Posted 1 year ago # -
@Packet: Great suggestions, thanks! Sorry for the delay in replying, but I was dealing with a family emergency.
* Narration: I initially had mixed feelings about it. My thought was that the book should not act as a substitute for parents interacting with their children. On the contrary, it should be something that brings the two together. However, over the past few months, folks have become accustomed to narration in electronic books and have requested it from me as well. For the next project, I'll probably add the narration component as a test and, possibly, retrofit the existing books I already have.

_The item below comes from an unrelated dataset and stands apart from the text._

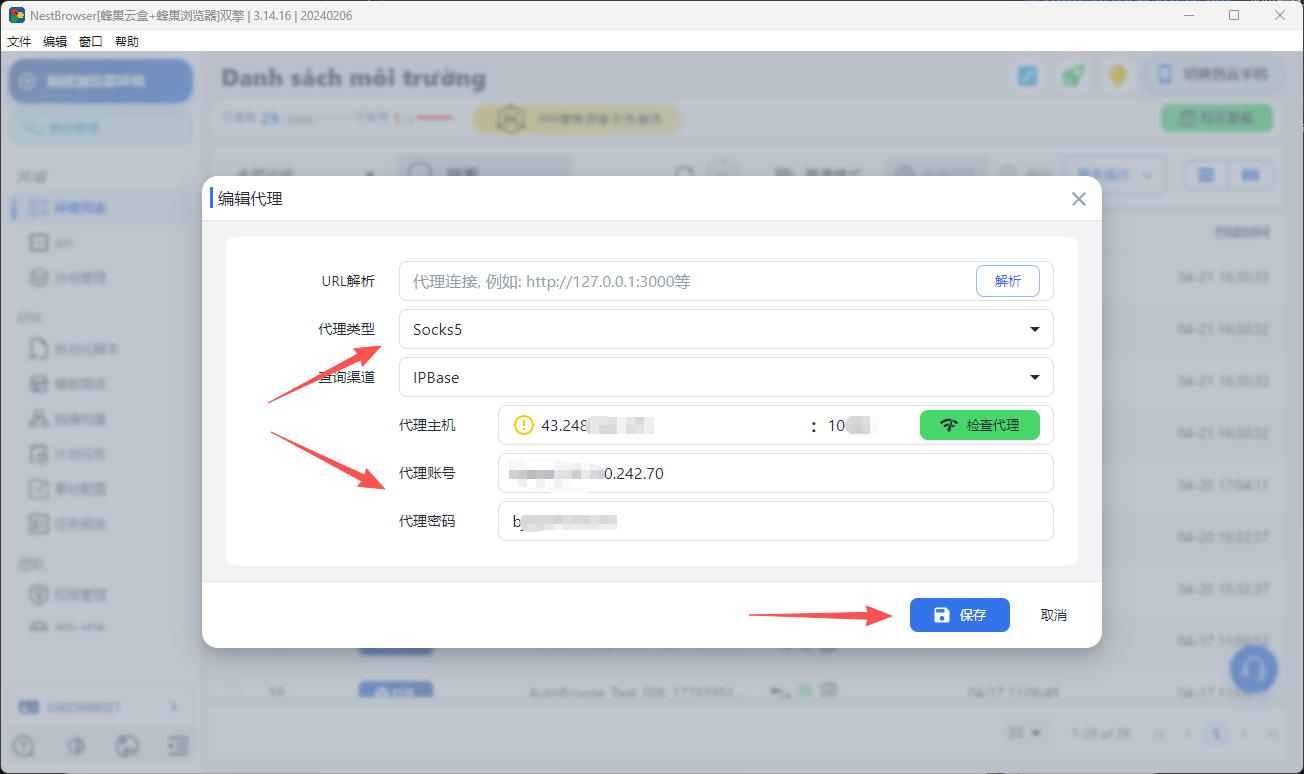Open the 编辑 menu
This screenshot has height=774, width=1304.
point(55,41)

* Options button and navigation: I received similar feedback already. Over these next couple of weeks I'll try to improve upon the UI to make it more streamlined.
* Images: The original illustrations were created by L. Leslie Brooke over 100 years ago. I adapted them for their use in the book.
Anyway, thanks again for the feedback!
Posted 1 year ago # -
Narration, gotta be Brian Blessed!
"Flash Gordon APPROACHING!"
Posted 1 year ago # -
What do you mean "Flash Gordon Approaching"?
Dispatch war rocket Ajax to bring back his body!Posted 1 year ago # -
Found instructions on how to get on Oprah while browsing Barnes and Noble recently:
:-)
Posted 1 year ago # -
Hey, you got a great review by tuaw, seems to be a very popular apple site. Congrats :)
http://www.tuaw.com/2011/03/12/three-little-pigs-and-the-secrets-of-a-popup-book-brings-a-new-t/
Posted 1 year ago # -
Alright! Only took four months of my constant nagging. Sheesh... :)
Posted 1 year ago # -
been researching ipad ebooks. i thought alice was pretty neat and then i found 3 little pigs. you nailed it, and you make it look easy and i know the level of detail/programming that goes into an app like this.
also cool to read your thoughts on cclabel for large amounts of text. i'm going to be creating an ebook that has 30,000 words. pretty short book overall. i'm hoping cocos2d will turn out to be a solid solution.